What to do: Put the lines of the records, from the line with "Open tab search" up to and including the last line, into a Markdown table with the columns "No." and "Text", numbering each row. Skip blank lines and leave the pictures out.

Records provided:
-----
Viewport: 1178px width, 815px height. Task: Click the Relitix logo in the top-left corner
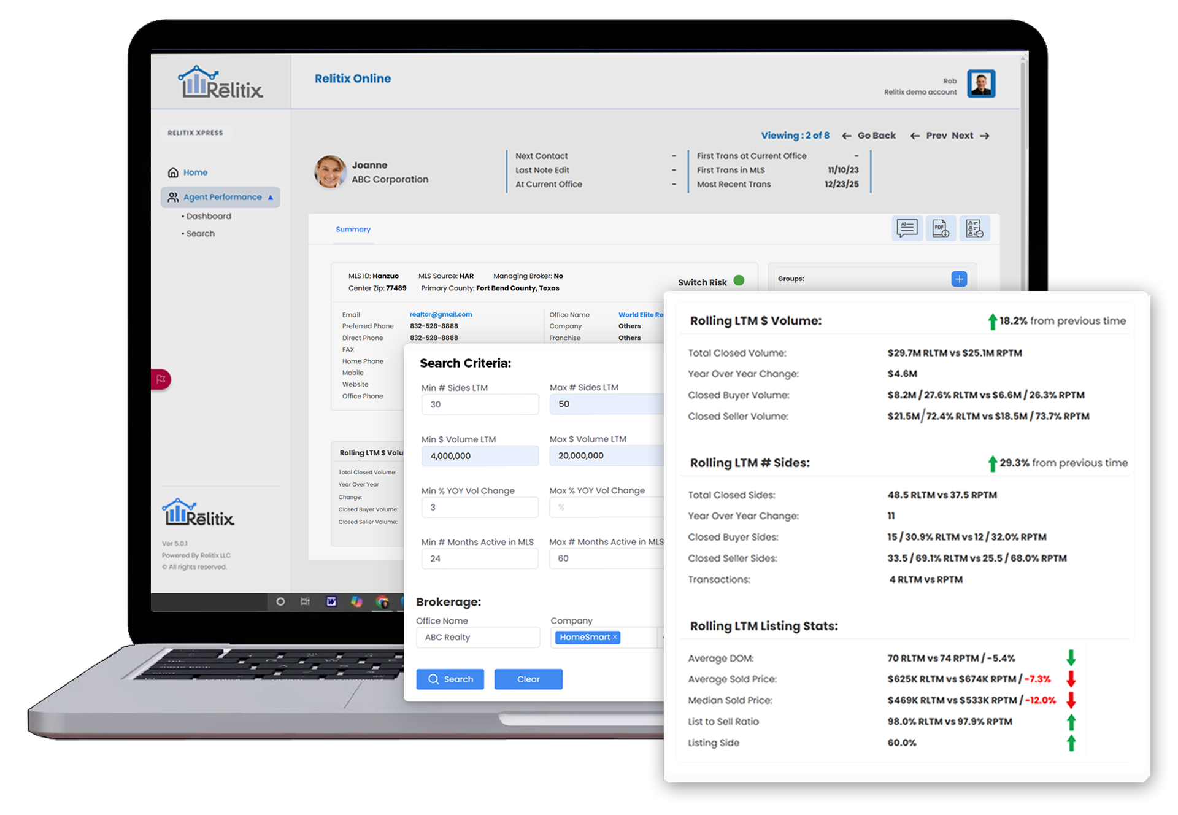pyautogui.click(x=221, y=83)
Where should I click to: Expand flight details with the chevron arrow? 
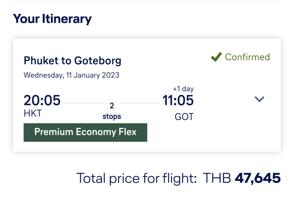point(259,99)
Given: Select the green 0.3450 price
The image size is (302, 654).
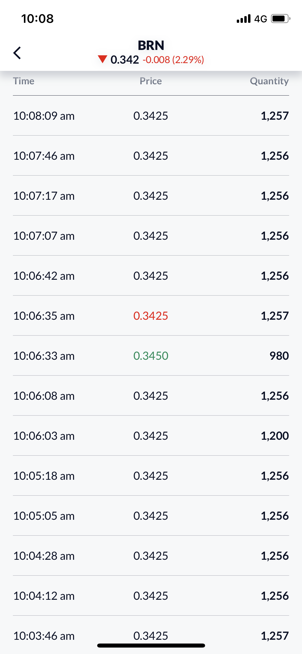Looking at the screenshot, I should (x=151, y=356).
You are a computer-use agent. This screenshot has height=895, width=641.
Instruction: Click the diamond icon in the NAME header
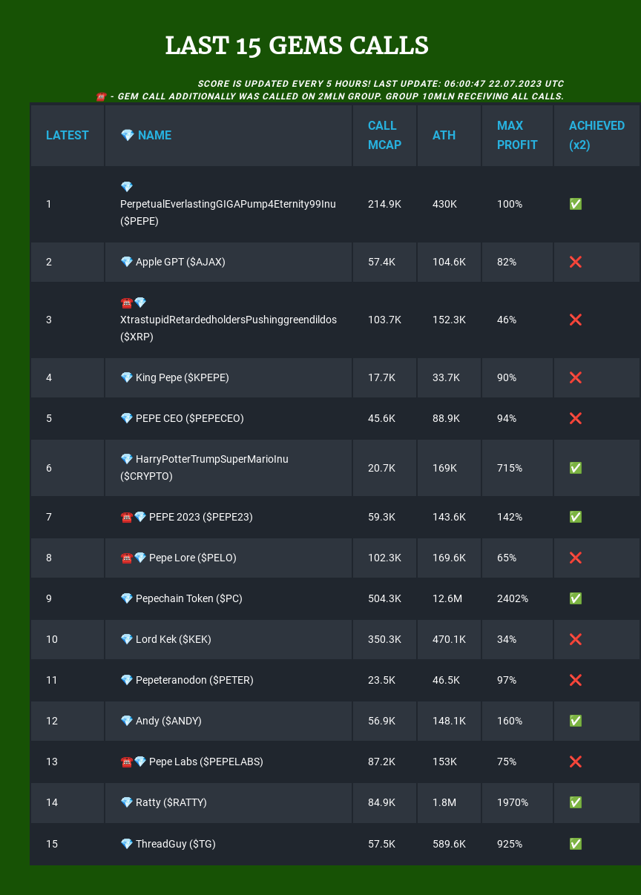click(x=127, y=135)
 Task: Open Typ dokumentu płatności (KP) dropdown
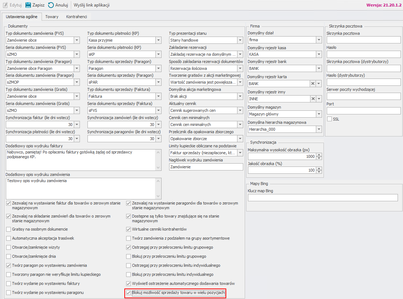158,40

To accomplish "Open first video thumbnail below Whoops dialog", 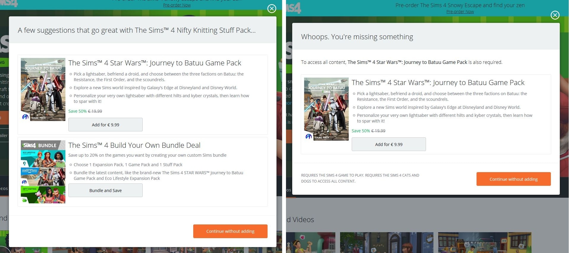I will click(311, 243).
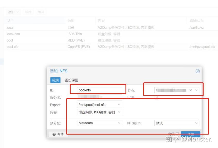Click the blue 添加 submit button
Viewport: 218px width, 148px height.
click(x=191, y=134)
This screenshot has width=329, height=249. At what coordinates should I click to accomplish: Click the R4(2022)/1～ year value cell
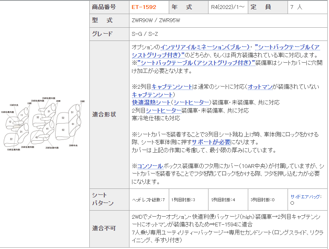pos(228,7)
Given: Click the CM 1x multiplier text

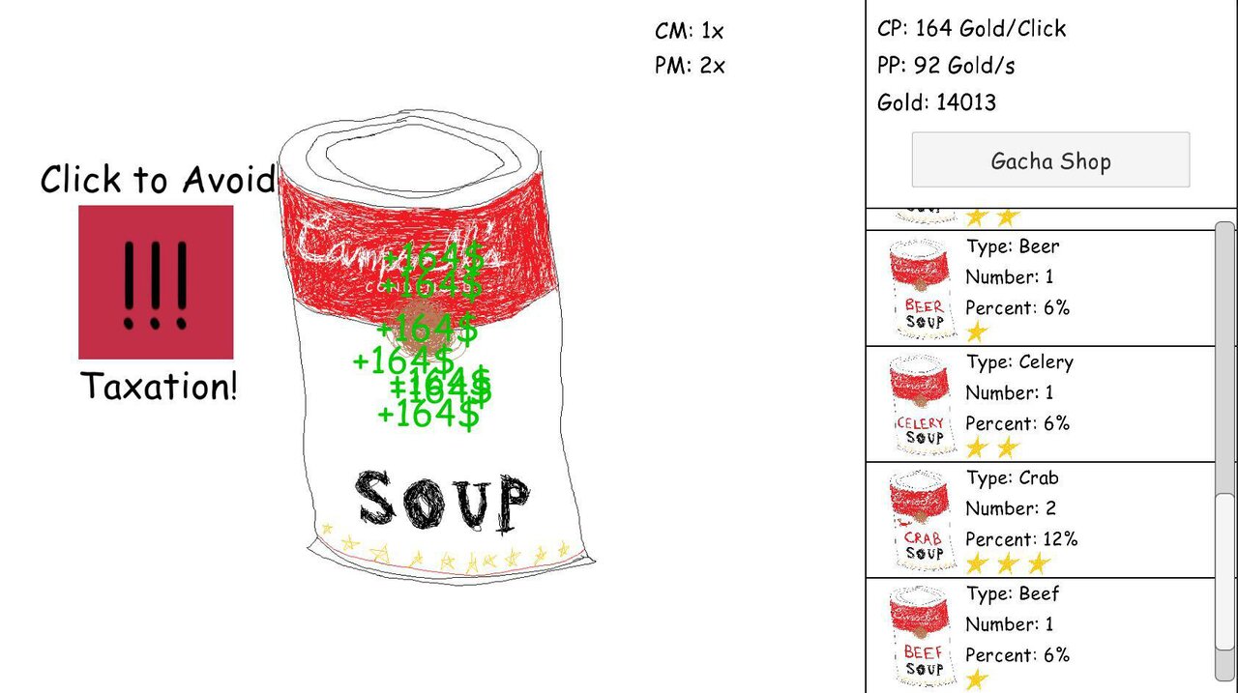Looking at the screenshot, I should pyautogui.click(x=689, y=31).
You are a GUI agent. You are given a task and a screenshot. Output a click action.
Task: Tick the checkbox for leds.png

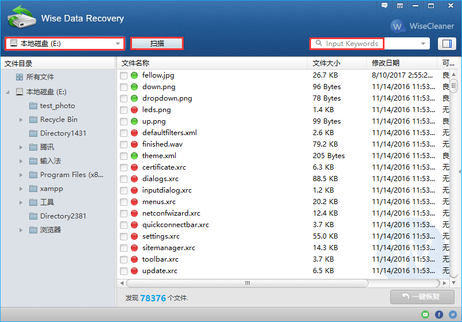tap(124, 110)
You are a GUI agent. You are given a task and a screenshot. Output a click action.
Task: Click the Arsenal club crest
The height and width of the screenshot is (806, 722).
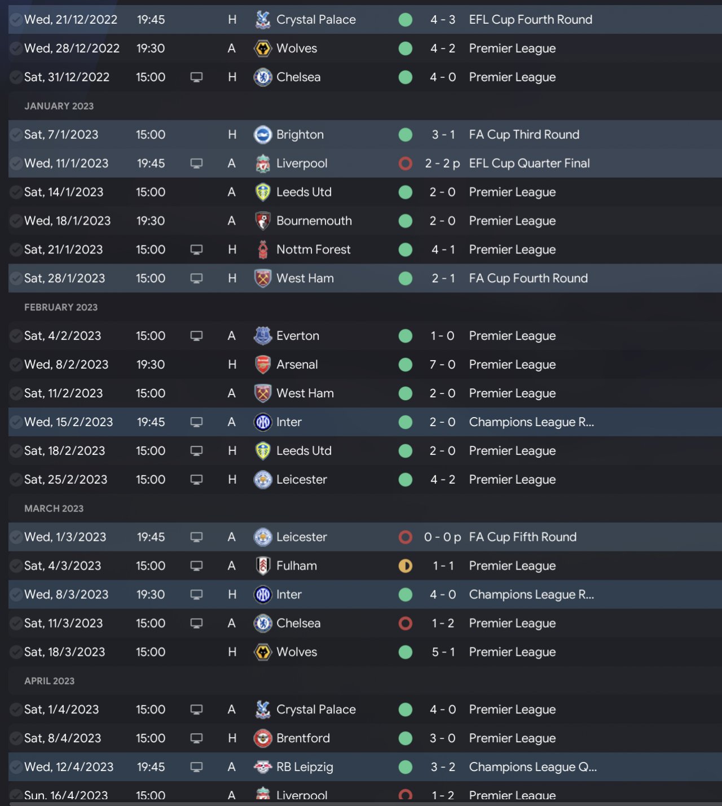click(263, 365)
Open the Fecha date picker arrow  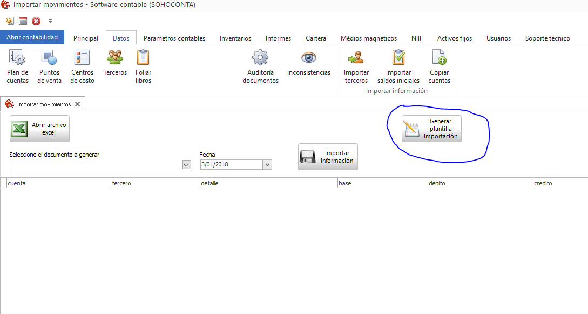267,165
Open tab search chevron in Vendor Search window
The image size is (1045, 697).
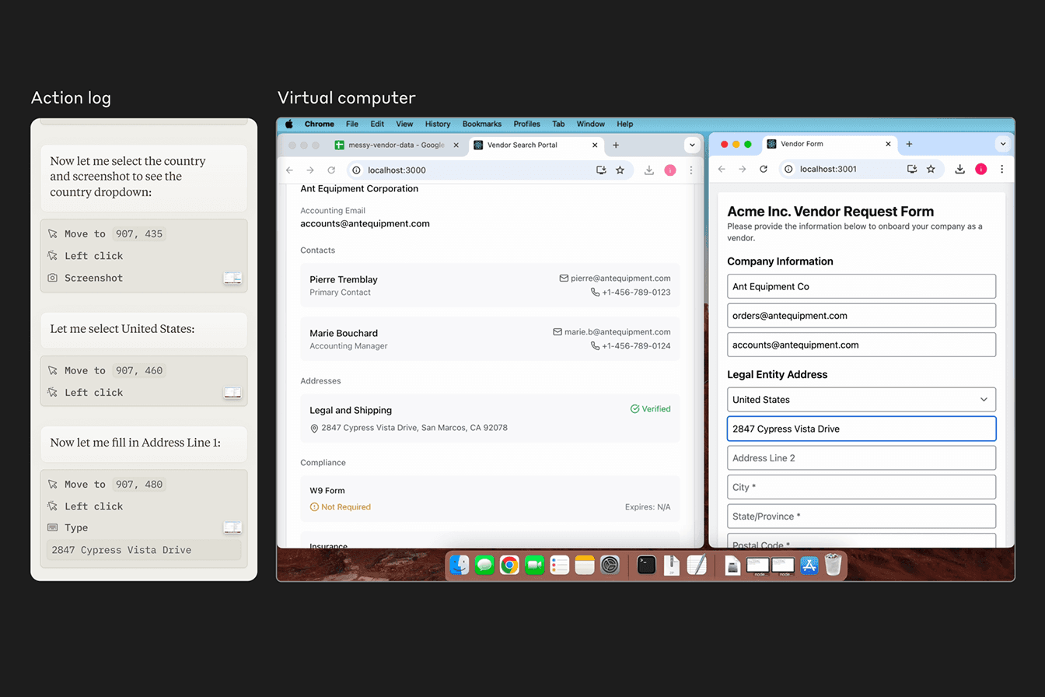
-----
Finished answer:
| No. | Text |
|---|---|
| 1 | Open tab search chevron in Vendor Search window |
| 2 | The image size is (1045, 697). |